> [SOURCE PASSAGE]:
+===+

Why get rid of a national survey that’s come round every 10 years since 1801?
A survey that treats everyone – irrespective of age, wealth, gender or ethnicity – on exactly the same basis.
A survey that delivers key data on matters as varied as a particular locality’s age-structure and the number of Scots who speak Gaelic.
A survey that, when individual responses are made publicly available 100 years on from their completion, provides unique insights into our shared past – insights that have been worked up into hit TV shows like Who Do You Think You Are?
This survey is the census. That it’s at risk of being abolished is evident from an Office for National Statistics (ONS) consultation on “the future of population and migration statistics”.
There, we’re told that the UK Government “has set out its ambition” that future censuses “will be conducted using other sources of data and providing more timely statistical information”.
The ONS is sure that this can be done, and that its staff, when given access to information already held by a whole variety of other public agencies, can make the census redundant. But there are widespread suspicions that, in looking to phase out the census, the UK Government is simply trying to save a bit of cash.

+===+

> [RECORDED INFORMATION]:
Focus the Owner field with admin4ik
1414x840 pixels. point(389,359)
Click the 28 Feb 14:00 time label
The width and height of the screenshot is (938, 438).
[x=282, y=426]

+===+

> [EXERCISE DIRECTIONS]:
Answer these questions using the census passage:
(a) Since what year has the survey come round every 10 years?
(b) How many years after completion are individual responses made publicly available?
(c) Which body is running the consultation on "the future of population and migration statistics"?
These rows were taken from a separate source.

> [EXERCISE ANSWER]:
(a) 1801
(b) 100 years
(c) The Office for National Statistics (ONS)